Cosa poi puntualmente avvenuta (la relazione è visibile al sito http://www.un.org/icty/pressreal/2007/pr1166e-annex.htm ).
Ma c'è di più: lo scorso 13 Giugno sono ripresi i negoziati tra la Serbia e l'Unione Europea per la definizione degli accordi ASA, ovvero gli Accordi di Associazione e Stabilizzazione, passaggio istituzionale necessario per avanzare la candidatura di un Paese all'ingresso nell'Unione Europea.
Perchè si giunga alla firma degli accordi, sarà comunque dirimentel'impegno serbo ad assicurare alla giustizia internazionale i propri criminali di guerra ancora latitanti, ovvero Stojan Zupljanin, Goran Hadzic e naturalmente i tristemente noti Radovan Karadzic e Ratko Mladic.

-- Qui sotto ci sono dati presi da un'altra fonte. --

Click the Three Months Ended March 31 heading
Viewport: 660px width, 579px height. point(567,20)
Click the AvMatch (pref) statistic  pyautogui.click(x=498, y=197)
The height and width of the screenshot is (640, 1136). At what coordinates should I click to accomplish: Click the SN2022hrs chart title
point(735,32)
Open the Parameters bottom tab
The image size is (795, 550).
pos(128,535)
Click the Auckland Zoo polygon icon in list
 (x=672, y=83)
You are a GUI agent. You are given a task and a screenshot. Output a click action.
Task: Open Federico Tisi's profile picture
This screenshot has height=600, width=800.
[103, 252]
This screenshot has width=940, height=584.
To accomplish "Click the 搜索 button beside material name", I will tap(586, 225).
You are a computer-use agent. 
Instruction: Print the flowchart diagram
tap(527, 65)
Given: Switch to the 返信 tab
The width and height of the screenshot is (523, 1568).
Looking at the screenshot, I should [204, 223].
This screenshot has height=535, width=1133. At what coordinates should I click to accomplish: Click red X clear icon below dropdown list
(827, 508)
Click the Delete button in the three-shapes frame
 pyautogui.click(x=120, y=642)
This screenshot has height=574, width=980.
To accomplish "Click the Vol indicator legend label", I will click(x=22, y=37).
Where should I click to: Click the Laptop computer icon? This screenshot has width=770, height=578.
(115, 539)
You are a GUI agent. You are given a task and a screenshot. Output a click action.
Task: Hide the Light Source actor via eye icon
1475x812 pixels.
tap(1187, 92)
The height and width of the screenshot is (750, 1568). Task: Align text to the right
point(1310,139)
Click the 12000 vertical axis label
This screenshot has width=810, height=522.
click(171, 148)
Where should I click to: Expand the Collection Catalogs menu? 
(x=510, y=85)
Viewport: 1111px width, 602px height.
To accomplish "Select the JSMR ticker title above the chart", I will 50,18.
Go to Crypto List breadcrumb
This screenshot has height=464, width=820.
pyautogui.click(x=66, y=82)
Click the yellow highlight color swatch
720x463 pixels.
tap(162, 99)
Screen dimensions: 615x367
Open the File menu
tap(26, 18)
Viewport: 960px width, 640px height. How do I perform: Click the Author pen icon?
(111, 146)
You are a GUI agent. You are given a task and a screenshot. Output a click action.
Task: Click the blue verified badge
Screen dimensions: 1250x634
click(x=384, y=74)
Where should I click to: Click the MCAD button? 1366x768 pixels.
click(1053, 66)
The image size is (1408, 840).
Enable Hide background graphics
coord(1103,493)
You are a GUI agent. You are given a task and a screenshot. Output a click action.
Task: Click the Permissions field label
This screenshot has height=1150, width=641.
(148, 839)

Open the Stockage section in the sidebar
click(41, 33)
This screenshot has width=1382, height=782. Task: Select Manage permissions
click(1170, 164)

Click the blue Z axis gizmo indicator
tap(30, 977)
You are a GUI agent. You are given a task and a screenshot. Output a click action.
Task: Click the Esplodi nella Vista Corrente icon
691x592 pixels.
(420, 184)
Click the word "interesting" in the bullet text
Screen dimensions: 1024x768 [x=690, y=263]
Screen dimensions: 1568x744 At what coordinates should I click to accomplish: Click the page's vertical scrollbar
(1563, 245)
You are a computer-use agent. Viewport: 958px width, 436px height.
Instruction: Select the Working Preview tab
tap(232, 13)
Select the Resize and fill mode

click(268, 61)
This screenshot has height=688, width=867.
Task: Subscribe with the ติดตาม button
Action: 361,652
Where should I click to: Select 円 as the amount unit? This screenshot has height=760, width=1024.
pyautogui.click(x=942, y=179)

Sullo sfondo rimane l'ombra dello status finale del Kosovo, nuovamente in bilico visto la forte pressione della Russia a favore delle posizioni serbe, anche in reazione alle forti pressioni americane a favore della parte albanese: insomma ancora una volta i Balcani diventano una pedina all'interno di un confronto globale tra potenze, e questa si è una brutta notizia, anche in virtù dei precedenti.
La soluzione kosovara sembra comunque congelata, e la stessa Del Ponte ha auspicato una pausa di riflessione nel dibattito sul futuro della Provincia.
Concludendo, la fase attuale è importante, e - come sempre capita nell'area - abbastanza contraddittoria, ma almeno per questa volta, ci sia consentito di vedere il famoso bicchiere "mezzo pieno".